But it was two hillocks on the property
that captured Bruce’s boyhood imagination.
Overgrown and topped with trees, they rise
up on either side of a soggy glen on opposite sides of a small brook and inspire
thoughts of twin burial mounds from a bygone civilization, and in a way they are.
Bruce learned many years later that the
mounds contain the interred remains of
the Peapack Trestle, the most substantial
structure on the main line of the fabled
Rockaway Valley Railroad.

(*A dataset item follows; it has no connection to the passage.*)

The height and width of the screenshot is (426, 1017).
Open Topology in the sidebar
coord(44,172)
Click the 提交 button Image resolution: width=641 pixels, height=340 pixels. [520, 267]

His discovery
and subsequent research rekindled his
childhood interest and he has used the inspiration from the historic photographs in
Tom Taber III’s, The Rock-A-Bye Baby: A
History of the Rockaway Valley Railroad (selfpublished, 1972), to recreate not just the
trestle, but several of the stations along the
line in miniature and with astonishing detail. “We were kids and played on it and
never knew what it even was,” said Bruce.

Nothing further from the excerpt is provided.